Rewrite the full material below, requests included, offsetting every coordinate in the answers by 110. Leave the pictures out of your answer.

PROVIDED RECORDS.
○ ○ ○ ○ ○ ○ ○
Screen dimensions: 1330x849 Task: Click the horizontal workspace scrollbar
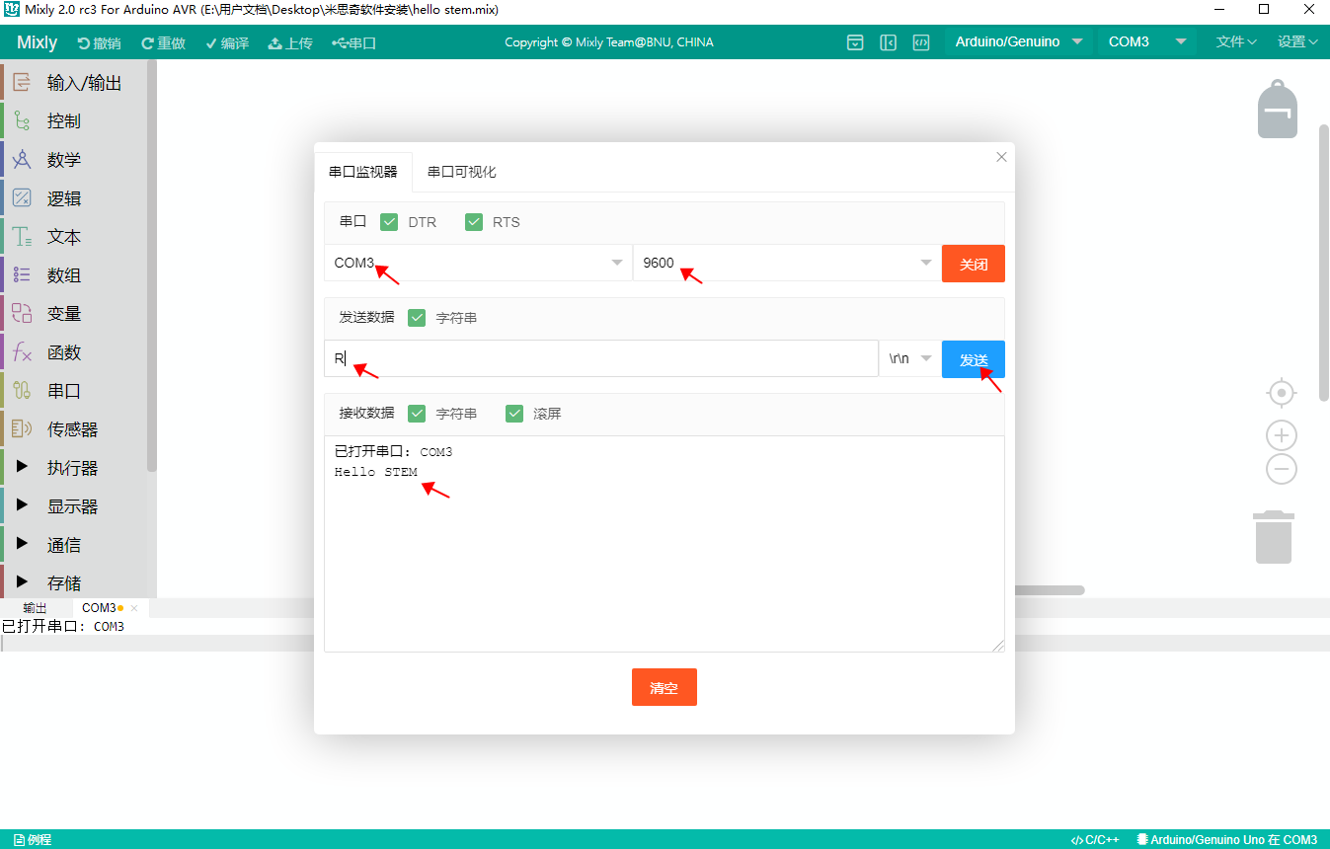coord(1049,590)
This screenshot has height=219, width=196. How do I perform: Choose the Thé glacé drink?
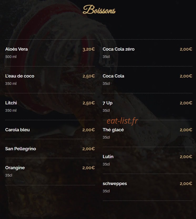pyautogui.click(x=113, y=130)
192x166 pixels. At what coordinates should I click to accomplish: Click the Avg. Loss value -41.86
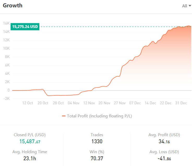pos(164,158)

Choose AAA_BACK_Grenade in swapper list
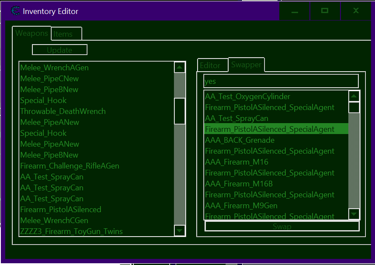(240, 140)
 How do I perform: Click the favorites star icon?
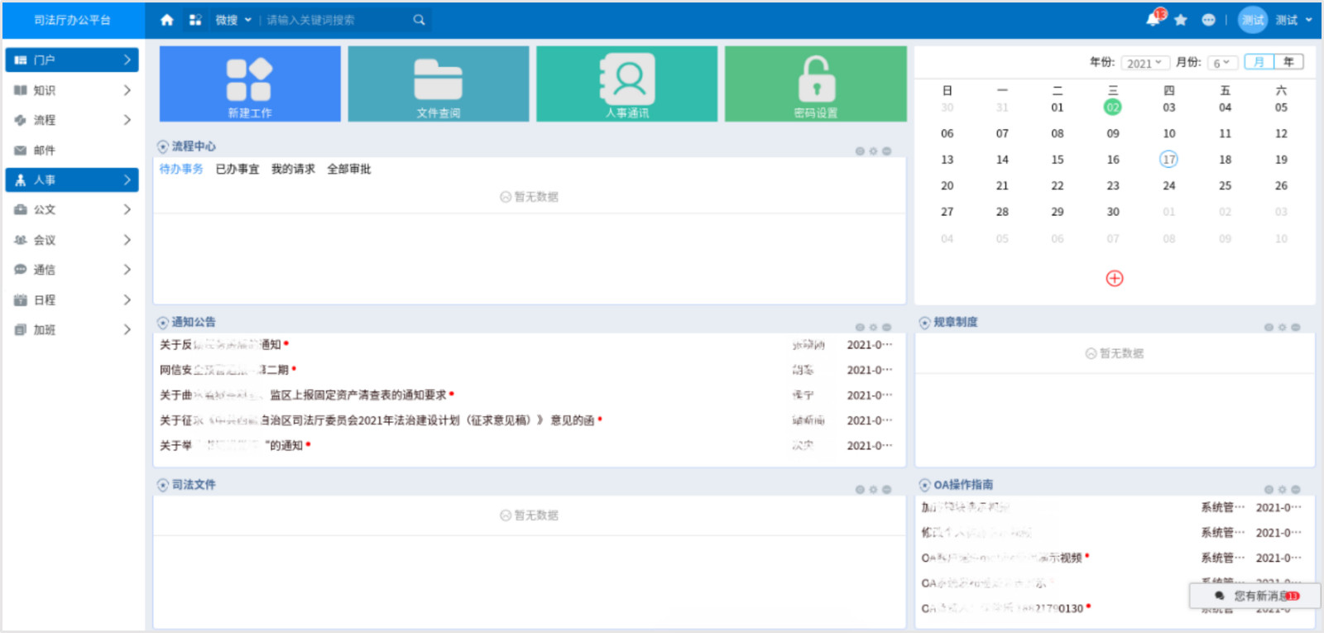pos(1181,20)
○ ○ ○ ○ ○ ○ ○
ANSWER FOR THIS EXERCISE.
Screen dimensions: 1330x849 Task: Click the horizontal workspace scrollbar
coord(1159,700)
This screenshot has height=219, width=196. How do I perform: Choose the Thé glacé drink?
pyautogui.click(x=223, y=240)
192x166 pixels. At what coordinates should I click to accomplish: Click the Avg. Loss value -41.86
pos(274,268)

Choose AAA_BACK_Grenade in swapper list
(350, 250)
 How do I perform: Click the favorites star icon?
pos(1291,130)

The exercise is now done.